When I first started reading this novel I wondered what genre of fiction I had. It is called the rapture and has many references to apocalyptic Christians in the near future interpreting climate change and other events as signs of the end. ( Incidentally "The rapture" is not biblical but an imaginative 19th century heresy thought up by an Anglican clergyman who subsequently left the Church of England, joined the Plymouth Brethren and then went to the USA. Thus pre-tribulation rapture theology was developed in the 1830s by John Nelson Darby and the Plymouth Brethren,and popularised in the United States in the early 20th century by the wide circulation of the Scofield Reference Bible.) The novel set in a the future after the faith wave - a religious revival that has greatly expanded all forms of fundamentalism throughout the religions of the world. It is a novel about eco-warriors battling an evil corporation that does not realise the consequences of its actions - sort of. But it is also about mental health and disability as well as being a love story and examining the effectiveness of psychotherapy for seriously criminally disturbed young people. No wonder I had trouble pigeon-holing the book neatly into one simple fiction genre.
Ther are some far fetched co-incidences in the book which verge on fantasy specifically about the ability of people to predict the future through pseudo psychic powers enhanced by electro-convulsive therapy (or ECT). Ignoring these fantastic elements the book is a good thriller which follows the familiar plot of a small group of people trying to warn the world of what they know and battling with widespread unbelief and the powers of the law.

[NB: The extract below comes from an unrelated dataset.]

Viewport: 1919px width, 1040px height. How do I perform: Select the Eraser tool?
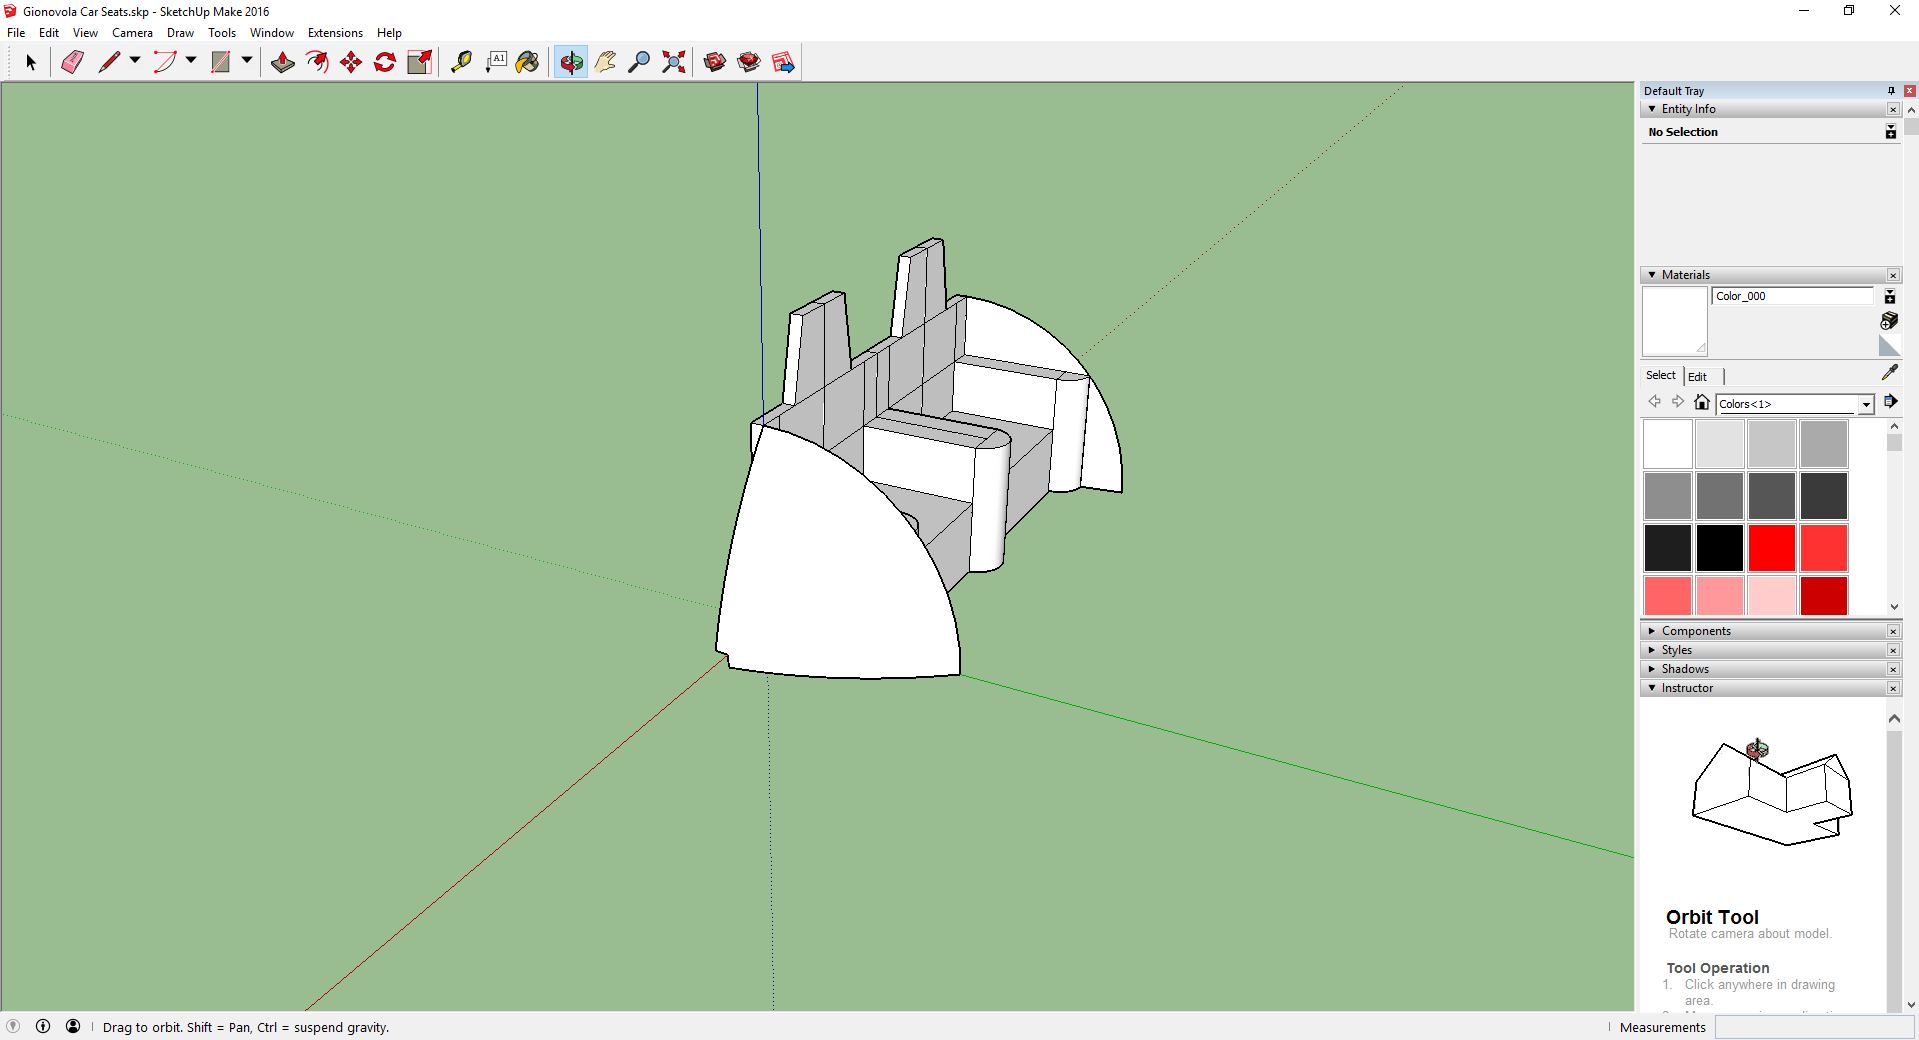tap(72, 62)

The heroine is wheelchair bound with serious issues about her disability that is the effect of a car accident. The plot makes clear that people with issues can be sympathetic and insightful psychotherapists but they can also be seriously handicapped. It is a well structured thriller dealing with topical issue of sudden climate change, tsunami and apocalypse. In dealing with religion, mental health, disability, as well as environmental issues it leaves you with plenty of things to think about after you have enjoyed the denoument.
Irvine Walsh in his Guardian review says "Would-be thriller writers should certainly pick up The Rapture; it's a master class on how to write an engaging thriller about a relevant contemporary issue while still respecting the reader's brain cells."